Write out the entries word for word, from the very first line through the line holding "Action: point(118,368)", including that line.

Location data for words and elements

## START

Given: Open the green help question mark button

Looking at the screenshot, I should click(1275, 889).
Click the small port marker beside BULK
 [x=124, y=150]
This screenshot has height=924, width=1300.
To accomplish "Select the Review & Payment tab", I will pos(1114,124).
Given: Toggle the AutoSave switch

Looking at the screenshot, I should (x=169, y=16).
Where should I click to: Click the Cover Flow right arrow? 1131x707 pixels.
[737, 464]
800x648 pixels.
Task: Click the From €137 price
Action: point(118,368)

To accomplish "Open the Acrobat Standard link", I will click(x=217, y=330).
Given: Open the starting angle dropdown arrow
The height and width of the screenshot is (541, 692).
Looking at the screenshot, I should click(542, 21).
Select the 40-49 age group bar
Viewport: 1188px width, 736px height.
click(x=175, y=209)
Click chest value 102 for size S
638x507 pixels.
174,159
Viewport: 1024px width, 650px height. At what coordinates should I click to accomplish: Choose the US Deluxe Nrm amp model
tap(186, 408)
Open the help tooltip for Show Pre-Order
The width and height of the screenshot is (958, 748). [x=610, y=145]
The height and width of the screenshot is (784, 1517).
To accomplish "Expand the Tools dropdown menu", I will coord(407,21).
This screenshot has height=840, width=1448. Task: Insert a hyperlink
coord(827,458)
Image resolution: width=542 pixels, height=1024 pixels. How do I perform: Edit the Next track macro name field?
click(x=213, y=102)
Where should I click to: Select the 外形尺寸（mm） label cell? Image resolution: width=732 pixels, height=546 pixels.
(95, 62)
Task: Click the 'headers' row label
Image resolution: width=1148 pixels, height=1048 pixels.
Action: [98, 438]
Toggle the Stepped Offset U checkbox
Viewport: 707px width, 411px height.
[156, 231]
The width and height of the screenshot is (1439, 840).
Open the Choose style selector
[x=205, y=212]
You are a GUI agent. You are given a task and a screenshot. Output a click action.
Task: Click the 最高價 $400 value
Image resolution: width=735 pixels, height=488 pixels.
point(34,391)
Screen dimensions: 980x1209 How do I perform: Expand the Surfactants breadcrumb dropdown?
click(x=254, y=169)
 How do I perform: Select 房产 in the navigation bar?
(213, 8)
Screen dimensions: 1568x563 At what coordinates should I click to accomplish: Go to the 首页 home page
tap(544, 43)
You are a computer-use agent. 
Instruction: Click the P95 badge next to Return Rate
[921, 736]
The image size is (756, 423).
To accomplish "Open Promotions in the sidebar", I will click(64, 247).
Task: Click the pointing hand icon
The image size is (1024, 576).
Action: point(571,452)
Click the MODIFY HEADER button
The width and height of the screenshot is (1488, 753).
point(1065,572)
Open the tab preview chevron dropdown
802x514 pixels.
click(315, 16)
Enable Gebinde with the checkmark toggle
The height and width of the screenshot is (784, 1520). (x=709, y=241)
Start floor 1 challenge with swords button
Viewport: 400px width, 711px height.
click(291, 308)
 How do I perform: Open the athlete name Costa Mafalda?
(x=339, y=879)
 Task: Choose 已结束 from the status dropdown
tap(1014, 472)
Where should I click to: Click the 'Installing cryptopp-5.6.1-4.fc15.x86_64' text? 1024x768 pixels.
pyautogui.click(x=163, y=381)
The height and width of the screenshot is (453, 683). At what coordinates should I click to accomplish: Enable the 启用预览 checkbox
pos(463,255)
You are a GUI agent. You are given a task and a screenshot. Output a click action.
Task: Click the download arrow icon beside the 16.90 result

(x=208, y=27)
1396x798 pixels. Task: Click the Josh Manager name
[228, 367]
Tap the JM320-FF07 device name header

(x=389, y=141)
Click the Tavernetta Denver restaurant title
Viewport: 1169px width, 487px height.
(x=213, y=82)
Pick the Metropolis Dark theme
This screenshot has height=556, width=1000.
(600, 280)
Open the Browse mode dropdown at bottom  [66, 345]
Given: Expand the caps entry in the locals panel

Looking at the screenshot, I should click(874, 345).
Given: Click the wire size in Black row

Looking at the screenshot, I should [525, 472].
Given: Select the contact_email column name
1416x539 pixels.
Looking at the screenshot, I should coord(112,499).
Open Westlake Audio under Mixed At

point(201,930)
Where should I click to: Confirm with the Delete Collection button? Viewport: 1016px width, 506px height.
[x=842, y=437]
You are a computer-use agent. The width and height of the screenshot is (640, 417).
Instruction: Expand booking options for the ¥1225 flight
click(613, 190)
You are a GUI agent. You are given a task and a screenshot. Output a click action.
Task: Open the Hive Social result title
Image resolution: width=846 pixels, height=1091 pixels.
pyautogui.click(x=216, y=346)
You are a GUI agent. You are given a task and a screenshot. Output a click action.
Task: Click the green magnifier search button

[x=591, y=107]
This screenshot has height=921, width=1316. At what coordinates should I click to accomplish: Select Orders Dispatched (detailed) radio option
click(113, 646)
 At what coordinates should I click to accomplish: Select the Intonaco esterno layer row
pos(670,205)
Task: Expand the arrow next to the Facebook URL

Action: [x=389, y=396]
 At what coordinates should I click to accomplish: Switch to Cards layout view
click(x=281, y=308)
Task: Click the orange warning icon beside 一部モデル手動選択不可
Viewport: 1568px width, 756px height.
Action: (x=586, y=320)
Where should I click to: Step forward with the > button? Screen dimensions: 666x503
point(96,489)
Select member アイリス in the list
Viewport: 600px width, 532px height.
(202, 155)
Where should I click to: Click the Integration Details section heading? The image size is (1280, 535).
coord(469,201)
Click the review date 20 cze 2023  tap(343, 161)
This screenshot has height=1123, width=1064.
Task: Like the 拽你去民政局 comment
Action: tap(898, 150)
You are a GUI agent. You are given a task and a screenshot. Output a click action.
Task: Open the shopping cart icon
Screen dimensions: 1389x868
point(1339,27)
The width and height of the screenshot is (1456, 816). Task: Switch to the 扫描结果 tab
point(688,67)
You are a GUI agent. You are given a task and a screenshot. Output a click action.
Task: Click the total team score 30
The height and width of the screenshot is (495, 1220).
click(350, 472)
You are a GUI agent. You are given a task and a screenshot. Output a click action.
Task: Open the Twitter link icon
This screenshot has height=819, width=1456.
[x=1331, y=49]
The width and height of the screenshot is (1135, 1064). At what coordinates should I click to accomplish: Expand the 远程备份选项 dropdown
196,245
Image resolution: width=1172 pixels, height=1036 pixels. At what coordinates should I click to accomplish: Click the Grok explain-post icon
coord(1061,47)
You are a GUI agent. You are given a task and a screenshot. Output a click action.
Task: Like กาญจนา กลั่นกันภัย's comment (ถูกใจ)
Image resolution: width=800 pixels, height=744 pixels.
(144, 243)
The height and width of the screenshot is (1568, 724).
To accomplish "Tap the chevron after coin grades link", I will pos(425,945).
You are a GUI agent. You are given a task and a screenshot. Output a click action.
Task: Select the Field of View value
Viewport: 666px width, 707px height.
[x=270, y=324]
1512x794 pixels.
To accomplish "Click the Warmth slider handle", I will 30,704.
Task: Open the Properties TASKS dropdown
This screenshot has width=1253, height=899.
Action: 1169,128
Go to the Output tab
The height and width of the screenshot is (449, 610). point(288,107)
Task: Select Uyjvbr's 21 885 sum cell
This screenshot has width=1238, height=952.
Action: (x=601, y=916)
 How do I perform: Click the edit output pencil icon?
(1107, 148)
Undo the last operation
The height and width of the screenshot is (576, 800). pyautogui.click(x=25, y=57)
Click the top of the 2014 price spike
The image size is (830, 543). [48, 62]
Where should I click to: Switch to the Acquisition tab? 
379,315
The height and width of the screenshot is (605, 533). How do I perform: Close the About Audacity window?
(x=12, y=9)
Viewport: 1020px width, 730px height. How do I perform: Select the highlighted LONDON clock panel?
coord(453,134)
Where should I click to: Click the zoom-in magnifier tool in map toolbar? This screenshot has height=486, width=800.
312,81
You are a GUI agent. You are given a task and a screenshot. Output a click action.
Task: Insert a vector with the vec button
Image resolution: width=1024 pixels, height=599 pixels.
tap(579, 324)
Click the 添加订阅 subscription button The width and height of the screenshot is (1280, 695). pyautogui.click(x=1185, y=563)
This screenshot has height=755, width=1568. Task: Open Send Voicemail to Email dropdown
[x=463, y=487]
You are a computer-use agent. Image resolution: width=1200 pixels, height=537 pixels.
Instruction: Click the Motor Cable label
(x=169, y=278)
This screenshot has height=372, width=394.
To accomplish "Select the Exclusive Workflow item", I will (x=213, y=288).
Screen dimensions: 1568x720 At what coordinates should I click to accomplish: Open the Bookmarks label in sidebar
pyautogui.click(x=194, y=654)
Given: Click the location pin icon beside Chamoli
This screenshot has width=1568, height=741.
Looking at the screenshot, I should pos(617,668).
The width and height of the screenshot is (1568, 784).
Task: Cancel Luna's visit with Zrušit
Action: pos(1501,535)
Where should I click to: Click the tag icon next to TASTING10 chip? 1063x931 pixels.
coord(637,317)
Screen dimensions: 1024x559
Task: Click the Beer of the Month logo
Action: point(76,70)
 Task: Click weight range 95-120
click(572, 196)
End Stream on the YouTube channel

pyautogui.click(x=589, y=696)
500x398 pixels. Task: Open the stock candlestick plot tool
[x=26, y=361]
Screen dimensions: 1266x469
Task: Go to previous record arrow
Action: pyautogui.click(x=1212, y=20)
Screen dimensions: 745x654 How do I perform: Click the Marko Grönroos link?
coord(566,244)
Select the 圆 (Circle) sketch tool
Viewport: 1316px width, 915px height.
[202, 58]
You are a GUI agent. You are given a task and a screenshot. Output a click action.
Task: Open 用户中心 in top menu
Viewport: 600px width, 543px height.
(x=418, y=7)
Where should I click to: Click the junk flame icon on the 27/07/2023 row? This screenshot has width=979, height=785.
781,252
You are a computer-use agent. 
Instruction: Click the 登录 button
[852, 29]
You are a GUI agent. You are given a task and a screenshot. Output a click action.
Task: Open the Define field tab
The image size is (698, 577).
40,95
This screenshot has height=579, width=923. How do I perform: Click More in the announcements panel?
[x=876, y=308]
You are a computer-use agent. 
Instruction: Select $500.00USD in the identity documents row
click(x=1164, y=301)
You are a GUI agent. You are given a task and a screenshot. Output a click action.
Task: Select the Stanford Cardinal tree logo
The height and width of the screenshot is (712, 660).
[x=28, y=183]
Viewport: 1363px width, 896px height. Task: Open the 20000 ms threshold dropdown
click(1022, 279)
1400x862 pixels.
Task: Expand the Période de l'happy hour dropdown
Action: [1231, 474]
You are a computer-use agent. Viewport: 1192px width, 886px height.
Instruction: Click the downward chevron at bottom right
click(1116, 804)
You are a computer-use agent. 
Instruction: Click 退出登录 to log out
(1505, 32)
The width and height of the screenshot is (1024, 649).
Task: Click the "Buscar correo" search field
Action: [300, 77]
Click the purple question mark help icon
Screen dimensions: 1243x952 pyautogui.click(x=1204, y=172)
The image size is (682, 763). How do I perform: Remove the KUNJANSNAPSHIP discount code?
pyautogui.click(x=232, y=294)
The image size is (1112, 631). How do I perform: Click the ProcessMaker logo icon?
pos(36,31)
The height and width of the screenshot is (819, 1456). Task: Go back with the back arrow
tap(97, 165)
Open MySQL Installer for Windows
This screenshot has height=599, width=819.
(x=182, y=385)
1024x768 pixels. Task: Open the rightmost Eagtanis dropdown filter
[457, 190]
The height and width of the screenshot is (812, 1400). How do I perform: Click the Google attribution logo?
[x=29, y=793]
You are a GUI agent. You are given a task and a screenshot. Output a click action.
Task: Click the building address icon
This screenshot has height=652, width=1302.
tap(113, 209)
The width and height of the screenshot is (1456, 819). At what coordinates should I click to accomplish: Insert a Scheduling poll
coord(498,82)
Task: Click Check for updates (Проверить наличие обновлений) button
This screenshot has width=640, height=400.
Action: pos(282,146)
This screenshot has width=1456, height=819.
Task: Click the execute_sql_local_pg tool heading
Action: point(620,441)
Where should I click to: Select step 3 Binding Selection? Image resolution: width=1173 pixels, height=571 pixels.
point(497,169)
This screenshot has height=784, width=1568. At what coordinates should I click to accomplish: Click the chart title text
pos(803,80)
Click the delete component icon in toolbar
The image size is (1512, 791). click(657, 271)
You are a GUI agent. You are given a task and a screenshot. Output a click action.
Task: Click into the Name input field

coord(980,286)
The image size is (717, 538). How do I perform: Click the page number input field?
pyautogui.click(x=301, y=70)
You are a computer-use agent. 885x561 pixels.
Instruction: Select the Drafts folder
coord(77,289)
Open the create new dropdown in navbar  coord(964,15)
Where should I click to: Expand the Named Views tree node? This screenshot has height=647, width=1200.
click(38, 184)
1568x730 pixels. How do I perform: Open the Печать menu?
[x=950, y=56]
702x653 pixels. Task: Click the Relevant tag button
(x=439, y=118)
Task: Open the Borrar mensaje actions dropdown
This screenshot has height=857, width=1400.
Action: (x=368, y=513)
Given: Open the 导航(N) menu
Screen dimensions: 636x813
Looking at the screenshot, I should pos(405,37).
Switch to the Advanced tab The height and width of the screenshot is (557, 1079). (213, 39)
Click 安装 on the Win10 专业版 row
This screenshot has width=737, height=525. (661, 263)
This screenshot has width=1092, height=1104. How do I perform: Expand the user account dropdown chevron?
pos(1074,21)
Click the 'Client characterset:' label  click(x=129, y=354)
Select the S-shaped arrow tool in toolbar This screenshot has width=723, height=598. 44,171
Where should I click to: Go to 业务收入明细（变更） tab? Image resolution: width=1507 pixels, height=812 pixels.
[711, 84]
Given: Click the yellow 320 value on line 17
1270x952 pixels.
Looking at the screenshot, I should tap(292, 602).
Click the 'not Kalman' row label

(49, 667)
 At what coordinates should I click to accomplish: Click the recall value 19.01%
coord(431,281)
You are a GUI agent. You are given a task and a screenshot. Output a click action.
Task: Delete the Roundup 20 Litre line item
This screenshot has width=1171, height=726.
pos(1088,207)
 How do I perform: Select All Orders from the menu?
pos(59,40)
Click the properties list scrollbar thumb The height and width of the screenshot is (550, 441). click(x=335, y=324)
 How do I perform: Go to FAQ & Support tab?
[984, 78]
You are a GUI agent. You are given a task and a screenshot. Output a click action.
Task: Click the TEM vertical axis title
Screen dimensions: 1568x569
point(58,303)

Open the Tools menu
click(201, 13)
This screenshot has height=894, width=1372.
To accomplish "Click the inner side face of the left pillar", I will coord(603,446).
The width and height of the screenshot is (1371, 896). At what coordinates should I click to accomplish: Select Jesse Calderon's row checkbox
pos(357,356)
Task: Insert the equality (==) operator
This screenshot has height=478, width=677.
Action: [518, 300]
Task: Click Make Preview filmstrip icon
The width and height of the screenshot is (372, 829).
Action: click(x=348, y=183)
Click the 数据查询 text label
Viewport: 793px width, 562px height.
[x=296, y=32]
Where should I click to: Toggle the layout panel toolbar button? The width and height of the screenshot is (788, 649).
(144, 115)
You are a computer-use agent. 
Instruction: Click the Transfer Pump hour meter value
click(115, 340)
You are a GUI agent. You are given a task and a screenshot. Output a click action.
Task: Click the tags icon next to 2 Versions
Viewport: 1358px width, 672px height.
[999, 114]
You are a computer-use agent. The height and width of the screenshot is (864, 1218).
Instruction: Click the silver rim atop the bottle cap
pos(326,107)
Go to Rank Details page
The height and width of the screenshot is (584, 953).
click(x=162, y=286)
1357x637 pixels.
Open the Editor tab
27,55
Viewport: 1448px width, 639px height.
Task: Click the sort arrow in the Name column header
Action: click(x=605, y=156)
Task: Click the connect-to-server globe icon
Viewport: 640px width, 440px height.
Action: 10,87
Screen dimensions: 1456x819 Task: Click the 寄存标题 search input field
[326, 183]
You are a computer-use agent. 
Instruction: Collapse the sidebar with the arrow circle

## END

Task answer ->
Given: Open the green help question mark button

Looking at the screenshot, I should click(1275, 889).
Click the small port marker beside BULK
 [x=124, y=150]
This screenshot has height=924, width=1300.
To accomplish "Select the Review & Payment tab", I will pos(1114,124).
Given: Toggle the AutoSave switch

Looking at the screenshot, I should (x=169, y=16).
Where should I click to: Click the Cover Flow right arrow? 1131x707 pixels.
[737, 464]
800x648 pixels.
Task: Click the From €137 price
Action: point(118,368)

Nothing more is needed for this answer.